Do restrict freedoms during this period so that the situations, when they happen, are entirely under your control. If your dog randomly starts showing protection instinct to people on walks (a common leash aggression issue), you need to be prepared to handle it both so you don’t over react and so the dog has a chance to react in a desirable way.
Identify triggers. Sometimes things are subtle, like how your dog’s eyes get wider even though everything else looks fine. It takes a long time to understand what your dog is doing just in terms of getting to know it, and even more so in dealing with a behavior you might not understand. Give yourself time to do this – it can take a while. And, in the meantime, do everything you can to avoid triggering things if you don’t know what’s causing it.
Make a plan of attack. Your dog is reacting like that because of classic stimulus-response. “Threatening situation!

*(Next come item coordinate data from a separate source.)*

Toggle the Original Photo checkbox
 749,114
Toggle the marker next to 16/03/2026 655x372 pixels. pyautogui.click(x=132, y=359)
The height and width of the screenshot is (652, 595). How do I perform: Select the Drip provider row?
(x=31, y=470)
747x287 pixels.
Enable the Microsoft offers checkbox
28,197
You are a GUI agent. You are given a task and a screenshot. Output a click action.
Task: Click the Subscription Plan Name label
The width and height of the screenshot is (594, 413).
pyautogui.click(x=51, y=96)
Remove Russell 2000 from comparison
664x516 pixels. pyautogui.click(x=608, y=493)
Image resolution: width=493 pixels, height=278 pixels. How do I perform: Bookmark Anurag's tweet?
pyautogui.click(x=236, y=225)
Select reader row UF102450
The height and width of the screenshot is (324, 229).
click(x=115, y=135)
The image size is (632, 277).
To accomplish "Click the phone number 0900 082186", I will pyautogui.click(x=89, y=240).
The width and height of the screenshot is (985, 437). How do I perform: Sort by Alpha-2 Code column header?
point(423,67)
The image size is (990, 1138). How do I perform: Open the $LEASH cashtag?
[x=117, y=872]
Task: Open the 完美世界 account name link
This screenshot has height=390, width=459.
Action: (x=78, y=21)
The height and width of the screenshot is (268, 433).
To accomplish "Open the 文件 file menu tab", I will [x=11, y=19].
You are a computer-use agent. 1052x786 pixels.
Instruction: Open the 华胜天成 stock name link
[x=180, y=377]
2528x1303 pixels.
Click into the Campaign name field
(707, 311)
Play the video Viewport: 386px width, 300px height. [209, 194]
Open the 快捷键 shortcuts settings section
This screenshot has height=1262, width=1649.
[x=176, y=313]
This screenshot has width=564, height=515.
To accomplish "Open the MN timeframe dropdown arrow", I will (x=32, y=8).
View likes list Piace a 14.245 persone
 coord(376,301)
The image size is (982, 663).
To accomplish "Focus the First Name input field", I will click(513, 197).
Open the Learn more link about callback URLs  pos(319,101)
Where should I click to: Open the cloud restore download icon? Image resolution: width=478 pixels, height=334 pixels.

I must react!” Your job is to teach your dog, calmly and lovingly that, no, you don’t have to react. If your dog is on leash on a walk, you are to turn the other direction and teach the dog to move out of the stressful space, rewarding with calm and loving praise when the dog relaxes. If your dog is defending your home, call your dog away from the fence or window and when they do, calmly reward him or her. Do not OVEREXCITE your dog by praising, offering awesome treats, or in anyway throwing a party for him or her in these reward situations – your dog is in a heightened emotional state and you want to teach them to feel calm in those situations.
It takes time, but helping your dog in this way can result in an appropriate guardian that you can trust. It will take less time if your dog is younger and you hit it right away, but you can still make mistakes well into adulthood and turn the situation around as long as you are:
Realistic with your expectations at each step.